───── Document section

Brilliant! I thought it was just me who wondered about the random minutea in fairy tales....Wonderful poem!

I feel the need to catch a flock of starlings, train them in a list of amusing phrases (maybe Digger's favorite curses), and release them in your yard. I know starlings are horrible little invasives and wouldn't actually be welcome, so I won't do it, but, well, I just wanted to share the sentiment. I'm the same way--I'm *writing* a story with, in passing, a talking bird, and I spent quite awhile fussing over what sort of sparrow would be a good talking sparrow. Because it's important.

This is my favourite thing today. And today had the sloth video in it.


...I don't see a poem.
I see an unillustrated picture book!
(my imagination supplied the pictures, and it was awesome)

<3 <3 <3

I am in love with this poem. You are awesome. I have felt a similar way so many times.. but i don't have any sort of a way with words. So, thank you. :)

For a butter knife, you have a pretty good poetry implement there. :)

This is a great poem.

I've been reading fairy tales recently, too; bits out of the Arabian Nights. The tale of the Three Princes turns out to be something of a disappointment in the original; the TV version in which I first encountered it gave the princes considerably more character development (and left out the problematic bit where they squabble about who's going to marry a princess, who apparently doesn't get a say in the matter).

The next story along is kind of interesting, though; it claims to be a sequel featuring some of the same characters, but I have a strong suspicion that it started out being about somebody else. This is partly because the plot goes off at a complete tangent, and partly because there's one particular moment that made me stop and actually say "Hang on a moment" out loud, and it goes like this:

There's this Sultan who's been persuaded by his advisors that his son Prince Ahmed is plotting to overthrow him, and that he should get rid of the boy by sending him on an impossible quest (which, this being a fairy tale, young Ahmed aces, requiring the advisors to think up something even more impossible). One of these impossible quests involves going to fetch a particular macguffin that's reputed to heal all disease.

Now, we need to back up a bit. Remember that this story is supposed to be a sequel to the one about the three princes who each go on a quest and bring back a marvellous treasure. One of the princes in that story brought back a macguffin capable of healing all disease and injury, and presented it to his father.

Now: guess which prince that was.

And when his father tells him to go off and get a macguffin capable of healing all disease, not one person thinks to point out that he already has one.

Maybe somebody broke it?

This is beautiful. Thank you.

(Deleted comment)
Anybody who doesn't find wonder in science, clearly hasn't tried anywhere near hard enough!

Edited at 2011-12-14 07:23 pm (UTC)

I'd say you are pretty much a poet. Loved that.

Sweet! I'm partway through a traditional collection of Grimm's right now.

And there's something I wanted to ask you, because I'm not sure if I saw it here or elsewhere, and if it's elsewhere, you might enjoy it too. Woman fantasy author, has written a series, and one of her books has a zombie as the main protagonist. They are apparently awesome, and it's driving me crazy. I figured you'd be my best shot at finding her. Or at least have company going nuts trying to think of who this is. :D

cmpriest? I haven't actually read Cherie's BONESHAKER books, but it seems like a good bet...

Speaking as a poet, I should say that is a rather good poem, actually.

I adore this. I'm not a birdwatcher but the part about the Sibley's guide near the beginning is the part that grabbed me.

──────────

__Things to do__:
1. In the comment thread, what did one commenter spend a long time deciding about a talking bird in their story?
2. Rewrite the comment thread from "This is my favourite" to "it was awesome)", changing "sloth" to "kitten".

───── Listed records

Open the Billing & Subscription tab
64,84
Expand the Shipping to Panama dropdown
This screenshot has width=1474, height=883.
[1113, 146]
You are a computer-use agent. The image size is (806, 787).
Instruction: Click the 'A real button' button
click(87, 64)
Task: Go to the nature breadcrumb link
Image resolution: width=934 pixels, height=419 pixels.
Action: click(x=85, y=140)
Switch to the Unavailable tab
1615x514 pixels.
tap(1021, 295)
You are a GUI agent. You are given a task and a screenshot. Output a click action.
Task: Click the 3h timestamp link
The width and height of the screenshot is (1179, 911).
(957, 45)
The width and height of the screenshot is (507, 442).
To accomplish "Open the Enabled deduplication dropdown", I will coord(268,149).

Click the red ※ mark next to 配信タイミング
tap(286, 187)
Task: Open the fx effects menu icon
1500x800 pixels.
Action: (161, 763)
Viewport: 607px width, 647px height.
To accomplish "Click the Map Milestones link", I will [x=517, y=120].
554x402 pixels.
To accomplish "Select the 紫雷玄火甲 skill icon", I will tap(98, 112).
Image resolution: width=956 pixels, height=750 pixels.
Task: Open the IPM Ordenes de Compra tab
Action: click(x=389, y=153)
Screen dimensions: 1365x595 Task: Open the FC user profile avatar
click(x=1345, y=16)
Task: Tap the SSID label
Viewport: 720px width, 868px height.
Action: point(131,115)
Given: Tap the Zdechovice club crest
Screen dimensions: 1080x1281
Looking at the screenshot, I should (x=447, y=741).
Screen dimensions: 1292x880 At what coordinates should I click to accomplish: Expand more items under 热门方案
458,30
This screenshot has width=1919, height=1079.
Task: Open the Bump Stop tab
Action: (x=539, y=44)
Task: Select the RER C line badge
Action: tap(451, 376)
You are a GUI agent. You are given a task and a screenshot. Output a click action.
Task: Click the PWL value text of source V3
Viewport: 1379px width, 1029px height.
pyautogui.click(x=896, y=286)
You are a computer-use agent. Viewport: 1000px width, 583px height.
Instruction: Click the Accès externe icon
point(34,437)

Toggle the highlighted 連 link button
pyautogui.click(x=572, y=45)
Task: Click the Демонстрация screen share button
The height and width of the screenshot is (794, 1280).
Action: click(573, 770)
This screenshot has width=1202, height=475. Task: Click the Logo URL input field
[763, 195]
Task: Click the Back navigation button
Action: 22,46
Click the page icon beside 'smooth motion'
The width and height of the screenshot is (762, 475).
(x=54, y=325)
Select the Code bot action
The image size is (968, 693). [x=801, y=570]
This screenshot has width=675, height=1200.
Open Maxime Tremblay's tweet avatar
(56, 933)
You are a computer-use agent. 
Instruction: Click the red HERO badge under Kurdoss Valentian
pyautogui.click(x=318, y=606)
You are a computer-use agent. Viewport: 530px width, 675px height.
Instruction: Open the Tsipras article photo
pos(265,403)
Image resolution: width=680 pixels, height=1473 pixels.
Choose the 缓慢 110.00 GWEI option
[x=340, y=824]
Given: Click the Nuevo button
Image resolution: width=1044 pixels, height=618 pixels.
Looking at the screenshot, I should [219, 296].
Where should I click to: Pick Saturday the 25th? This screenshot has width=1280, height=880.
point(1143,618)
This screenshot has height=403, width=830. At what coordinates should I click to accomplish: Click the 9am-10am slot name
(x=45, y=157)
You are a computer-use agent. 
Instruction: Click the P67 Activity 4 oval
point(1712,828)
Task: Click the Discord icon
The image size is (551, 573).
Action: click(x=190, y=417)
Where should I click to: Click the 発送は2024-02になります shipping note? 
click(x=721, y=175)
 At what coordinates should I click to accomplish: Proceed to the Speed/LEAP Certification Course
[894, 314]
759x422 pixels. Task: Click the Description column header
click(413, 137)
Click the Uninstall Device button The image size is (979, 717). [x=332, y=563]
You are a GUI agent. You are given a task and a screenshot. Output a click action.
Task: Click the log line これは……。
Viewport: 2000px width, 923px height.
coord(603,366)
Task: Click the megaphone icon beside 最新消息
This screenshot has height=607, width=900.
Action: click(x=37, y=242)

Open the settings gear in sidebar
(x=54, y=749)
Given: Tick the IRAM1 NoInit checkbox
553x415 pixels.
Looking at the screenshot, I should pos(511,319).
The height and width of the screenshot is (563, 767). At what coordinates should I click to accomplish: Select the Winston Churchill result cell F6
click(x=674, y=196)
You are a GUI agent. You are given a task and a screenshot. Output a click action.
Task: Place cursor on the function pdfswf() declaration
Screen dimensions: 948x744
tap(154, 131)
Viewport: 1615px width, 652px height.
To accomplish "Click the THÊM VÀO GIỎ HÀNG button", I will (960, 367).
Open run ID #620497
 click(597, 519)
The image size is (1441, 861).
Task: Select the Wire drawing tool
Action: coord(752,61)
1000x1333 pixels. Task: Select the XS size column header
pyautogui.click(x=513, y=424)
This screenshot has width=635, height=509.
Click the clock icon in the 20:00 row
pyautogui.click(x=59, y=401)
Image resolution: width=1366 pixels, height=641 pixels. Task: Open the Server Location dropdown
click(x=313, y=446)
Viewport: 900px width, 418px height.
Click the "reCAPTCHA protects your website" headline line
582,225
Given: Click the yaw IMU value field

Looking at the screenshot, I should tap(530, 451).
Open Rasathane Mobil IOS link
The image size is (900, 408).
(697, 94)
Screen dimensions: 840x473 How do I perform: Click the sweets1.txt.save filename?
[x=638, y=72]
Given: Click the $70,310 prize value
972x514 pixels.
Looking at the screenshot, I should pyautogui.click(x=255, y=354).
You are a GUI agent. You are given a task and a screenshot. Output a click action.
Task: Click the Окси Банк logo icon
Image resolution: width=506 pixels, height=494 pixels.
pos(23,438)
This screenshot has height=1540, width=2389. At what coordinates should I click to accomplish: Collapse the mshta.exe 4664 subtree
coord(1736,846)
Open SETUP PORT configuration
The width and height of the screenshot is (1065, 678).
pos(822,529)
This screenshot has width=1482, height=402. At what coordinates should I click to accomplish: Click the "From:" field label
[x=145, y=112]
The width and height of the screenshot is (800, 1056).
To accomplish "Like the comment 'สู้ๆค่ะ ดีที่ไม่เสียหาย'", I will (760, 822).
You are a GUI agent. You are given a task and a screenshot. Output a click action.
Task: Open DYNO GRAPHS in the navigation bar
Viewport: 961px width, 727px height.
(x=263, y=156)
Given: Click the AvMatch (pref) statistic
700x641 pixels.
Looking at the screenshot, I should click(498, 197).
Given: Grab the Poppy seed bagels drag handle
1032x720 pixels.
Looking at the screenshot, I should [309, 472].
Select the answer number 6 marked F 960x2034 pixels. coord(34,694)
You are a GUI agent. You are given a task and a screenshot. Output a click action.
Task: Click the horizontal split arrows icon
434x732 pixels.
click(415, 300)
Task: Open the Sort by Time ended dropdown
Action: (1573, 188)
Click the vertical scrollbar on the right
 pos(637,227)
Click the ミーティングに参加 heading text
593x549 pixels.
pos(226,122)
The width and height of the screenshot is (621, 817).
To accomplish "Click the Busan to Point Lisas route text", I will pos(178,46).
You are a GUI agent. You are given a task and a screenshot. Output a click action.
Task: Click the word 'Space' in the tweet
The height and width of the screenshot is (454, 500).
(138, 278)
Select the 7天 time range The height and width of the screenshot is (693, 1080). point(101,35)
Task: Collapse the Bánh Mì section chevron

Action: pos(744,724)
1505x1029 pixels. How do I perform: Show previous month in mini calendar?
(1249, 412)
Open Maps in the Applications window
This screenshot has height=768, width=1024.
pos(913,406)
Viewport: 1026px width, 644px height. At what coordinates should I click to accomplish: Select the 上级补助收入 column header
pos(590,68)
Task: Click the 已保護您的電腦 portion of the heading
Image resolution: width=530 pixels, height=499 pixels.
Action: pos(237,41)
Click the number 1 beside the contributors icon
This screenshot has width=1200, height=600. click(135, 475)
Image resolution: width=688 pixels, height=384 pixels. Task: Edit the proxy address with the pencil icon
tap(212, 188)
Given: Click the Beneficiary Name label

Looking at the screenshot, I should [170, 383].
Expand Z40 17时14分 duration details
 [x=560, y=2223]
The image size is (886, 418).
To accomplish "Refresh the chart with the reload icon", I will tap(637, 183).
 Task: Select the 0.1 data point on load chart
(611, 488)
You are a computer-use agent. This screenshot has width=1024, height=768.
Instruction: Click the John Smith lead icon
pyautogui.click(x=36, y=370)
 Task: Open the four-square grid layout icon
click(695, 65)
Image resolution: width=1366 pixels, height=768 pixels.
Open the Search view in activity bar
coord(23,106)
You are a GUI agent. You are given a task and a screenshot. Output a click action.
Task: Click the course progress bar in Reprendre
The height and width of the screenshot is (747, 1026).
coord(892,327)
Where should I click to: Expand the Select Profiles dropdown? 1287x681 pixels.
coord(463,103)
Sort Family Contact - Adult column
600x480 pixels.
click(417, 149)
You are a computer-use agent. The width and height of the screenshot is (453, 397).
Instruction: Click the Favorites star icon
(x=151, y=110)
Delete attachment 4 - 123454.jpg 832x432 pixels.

──────────

__Task results__:
1. What sort of sparrow would make a good talking sparrow.

2.
This is my favourite thing today. And today had the kitten video in it.


...I don't see a poem.
I see an unillustrated picture book!
(my imagination supplied the pictures, and it was awesome)